Work instructions:
(A) Write out the part of the meditation on Holy Communion between "Preparation for Death" and "a Precious Gift.", inclusive.
(B) For each statement below, say yes or no as to whether the meditation on Holy Communion agrees with it, and quote the words of the meditation that decide it. (i) The Council of Trent declared that in the Eucharist Jesus poured out all the riches of his love for men. (ii) When Jesus made the gift known to his disciples, they readily believed it. (iii) St. Bonaventure says the world can contain God.

Source extract:
※
Preparation for Death - Consideration XXXIV

Holy Communion.
“Take ye, and eat: this is my body.” – Matt. xxvi. 26.
FIRST POINT.
The Eucharist is a Precious Gift.
Let us consider the great gift which Jesus Christ has bestowed on us in the institution of the Most Holy Sacrament; the great love he has shown to us in this gift; and his great desire that we should receive this gift. Let us, in the first place, consider the great gift which Jesus Christ has bestowed upon us in giving us himself entirely for our food in the Holy Communion. St. Augustine says that Jesus Christ, though an omnipotent God, has nothing more to give us.1 And what greater treasure, adds St. Bernardine of Sienna, can a soul receive or desire, than the sacred body of Jesus Christ?2 The prophet Isaias exclaims: Make His works known among the people.3 O men! proclaim aloud the loving inventions of our good God. And if our Redeemer had not bestowed this gift upon us, who among us could have asked it? Who could have dared to say to him: Lord, if Thou wishest to make us understand Thy love, remain under the species of bread, and permit us to make Thee our food? Even to think of it would be considered folly. “Does it not,” says St. Augustine, “appear foolishness to say, eat my flesh – drink my blood?”4 When Jesus Christ made known to his disciples this great gift of the Most Holy Sacrament which he wished to leave us, they could not bring themselves to believe it; and, therefore, they departed from him, saying: How can this man give us his flesh to eat? . . . This saying is hard, and who can hear it?5 But, what men could never imagine, the great love of Jesus Christ has invented and executed.
St. Bernard me says that the Lord has left us this sacrament as a memorial of the love he has shown us in his Passion.6 And this accords with what Jesus Christ himself has said: Do this for a commemoration of Me.7 The love of our Saviour, adds St. Bernardine, was not content with sacrificing his life for our salvation: before his death this love constrained him to bequeath to us the greatest gift which he had ever bestowed upon us, by giving us himself for our food.8 The Abbot Guerric says that, in this sacrament, Jesus made the last effort of love.9 This was better expressed by the Council of Trent, which declared that, in the Eucharist, Jesus poured out all the riches of his love for men.10
How great, says St. Francis de Sales, the tenderness of love which a prince would show to a beggar by sending him a part of what he had on his own plate! How much greater would it be if he sent him the entire of his own dinner! But what would it be, if he sent him, for his food, a part of his own arm! In Holy Communion, Jesus gives us not only a portion of his own dinner, not only a part, but the entire of his body. Take ye, and eat: this is My body.11 And with his body he gives us his soul and his divinity. In a word, St. Chrysostom says that in giving you himself in Holy Communion, he gives you all that he has, and reserves nothing for himself.12 And the angelic Doctor says that, “in the Eucharist, God has given us all that he is and has.”13 Behold! exclaims St. Bonaventure, that God whom the world cannot contain makes himself our prisoner in the Most Holy Sacrament.14 And since the Lord gives himself entirely to us in the Eucharist, how can we fear that he will refuse us any grace which we ask of him? How, says St. Paul, hath He not also, with Him, given us all things.15
Affections and Prayers.
※
Source material:
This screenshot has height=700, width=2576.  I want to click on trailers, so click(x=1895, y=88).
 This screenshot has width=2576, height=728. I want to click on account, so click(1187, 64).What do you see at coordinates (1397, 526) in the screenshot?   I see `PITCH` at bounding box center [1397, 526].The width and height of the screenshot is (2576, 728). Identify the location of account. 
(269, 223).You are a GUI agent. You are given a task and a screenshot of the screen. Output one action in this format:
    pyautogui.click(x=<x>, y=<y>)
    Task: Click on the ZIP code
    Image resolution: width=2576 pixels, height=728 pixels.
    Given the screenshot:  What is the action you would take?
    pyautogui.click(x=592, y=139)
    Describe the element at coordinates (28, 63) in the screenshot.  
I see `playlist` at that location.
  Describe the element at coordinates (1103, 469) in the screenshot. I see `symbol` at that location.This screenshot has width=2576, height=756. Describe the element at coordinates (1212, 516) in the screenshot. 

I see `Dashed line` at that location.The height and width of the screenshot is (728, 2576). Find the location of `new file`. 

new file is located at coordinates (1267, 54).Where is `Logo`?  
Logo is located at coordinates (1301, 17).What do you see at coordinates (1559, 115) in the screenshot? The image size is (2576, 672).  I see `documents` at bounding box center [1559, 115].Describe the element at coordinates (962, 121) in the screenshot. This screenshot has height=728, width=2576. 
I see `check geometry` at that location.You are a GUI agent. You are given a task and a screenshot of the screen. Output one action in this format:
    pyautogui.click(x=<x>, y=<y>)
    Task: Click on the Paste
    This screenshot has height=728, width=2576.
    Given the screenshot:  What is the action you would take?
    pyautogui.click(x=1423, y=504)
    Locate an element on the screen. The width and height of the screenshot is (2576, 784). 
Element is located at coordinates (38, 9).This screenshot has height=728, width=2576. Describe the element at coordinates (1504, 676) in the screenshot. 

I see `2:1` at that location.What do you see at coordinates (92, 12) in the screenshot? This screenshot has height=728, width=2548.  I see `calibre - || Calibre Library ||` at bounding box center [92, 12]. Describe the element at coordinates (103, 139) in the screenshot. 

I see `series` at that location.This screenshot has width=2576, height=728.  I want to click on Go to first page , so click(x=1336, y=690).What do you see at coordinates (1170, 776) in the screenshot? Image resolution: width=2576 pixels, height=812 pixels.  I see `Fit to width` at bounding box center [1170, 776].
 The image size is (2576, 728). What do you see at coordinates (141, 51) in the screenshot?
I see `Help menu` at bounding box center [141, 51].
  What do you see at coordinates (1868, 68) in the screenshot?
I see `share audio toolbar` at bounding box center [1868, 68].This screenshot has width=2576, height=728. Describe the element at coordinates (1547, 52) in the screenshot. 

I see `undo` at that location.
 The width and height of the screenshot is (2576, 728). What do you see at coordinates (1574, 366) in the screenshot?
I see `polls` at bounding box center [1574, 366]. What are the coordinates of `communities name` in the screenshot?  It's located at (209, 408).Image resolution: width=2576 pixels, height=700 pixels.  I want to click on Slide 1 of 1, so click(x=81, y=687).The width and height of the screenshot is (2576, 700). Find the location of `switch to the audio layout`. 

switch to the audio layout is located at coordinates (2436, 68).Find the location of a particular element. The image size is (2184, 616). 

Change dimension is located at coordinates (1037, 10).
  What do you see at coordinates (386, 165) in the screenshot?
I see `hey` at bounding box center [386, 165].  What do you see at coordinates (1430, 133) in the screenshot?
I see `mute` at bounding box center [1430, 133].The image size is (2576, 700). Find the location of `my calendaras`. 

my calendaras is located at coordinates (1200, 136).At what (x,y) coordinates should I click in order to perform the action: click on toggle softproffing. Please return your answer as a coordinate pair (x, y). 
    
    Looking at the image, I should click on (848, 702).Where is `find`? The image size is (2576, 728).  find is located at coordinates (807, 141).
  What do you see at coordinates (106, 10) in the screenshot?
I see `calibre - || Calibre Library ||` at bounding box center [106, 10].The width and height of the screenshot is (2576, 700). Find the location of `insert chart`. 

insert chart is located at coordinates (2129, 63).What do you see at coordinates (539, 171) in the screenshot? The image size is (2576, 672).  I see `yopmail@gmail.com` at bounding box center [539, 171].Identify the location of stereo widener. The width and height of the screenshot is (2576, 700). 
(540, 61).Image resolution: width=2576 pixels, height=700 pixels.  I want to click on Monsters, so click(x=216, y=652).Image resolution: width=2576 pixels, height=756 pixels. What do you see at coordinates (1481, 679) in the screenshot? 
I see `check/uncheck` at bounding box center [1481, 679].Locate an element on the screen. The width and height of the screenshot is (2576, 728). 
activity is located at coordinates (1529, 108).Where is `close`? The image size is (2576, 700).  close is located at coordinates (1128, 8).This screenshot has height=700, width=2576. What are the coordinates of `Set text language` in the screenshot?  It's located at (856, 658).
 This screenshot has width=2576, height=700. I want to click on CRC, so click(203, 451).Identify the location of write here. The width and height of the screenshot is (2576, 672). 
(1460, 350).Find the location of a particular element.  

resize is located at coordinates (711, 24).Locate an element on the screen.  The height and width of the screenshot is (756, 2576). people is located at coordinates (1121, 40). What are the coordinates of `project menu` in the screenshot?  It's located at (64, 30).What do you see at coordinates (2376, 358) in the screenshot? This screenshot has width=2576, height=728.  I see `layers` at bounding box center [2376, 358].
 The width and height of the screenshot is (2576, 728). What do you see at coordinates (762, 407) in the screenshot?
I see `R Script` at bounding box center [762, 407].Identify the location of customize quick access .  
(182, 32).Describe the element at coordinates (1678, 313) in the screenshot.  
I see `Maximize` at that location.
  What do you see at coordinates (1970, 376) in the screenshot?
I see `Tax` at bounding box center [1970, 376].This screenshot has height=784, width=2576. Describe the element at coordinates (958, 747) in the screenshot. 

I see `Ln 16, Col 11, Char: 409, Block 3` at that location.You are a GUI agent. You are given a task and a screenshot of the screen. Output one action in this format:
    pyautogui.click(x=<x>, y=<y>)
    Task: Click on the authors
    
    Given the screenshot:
※
Answers by item number:
(A)
Preparation for Death - Consideration XXXIV

Holy Communion.
“Take ye, and eat: this is my body.” – Matt. xxvi. 26.
FIRST POINT.
The Eucharist is a Precious Gift.

(B)
(i) Yes: "which declared that, in the Eucharist, Jesus poured out all the riches of his love for men"
(ii) No: "they could not bring themselves to believe it"
(iii) No: "that God whom the world cannot contain makes himself our prisoner in the Most Holy Sacrament"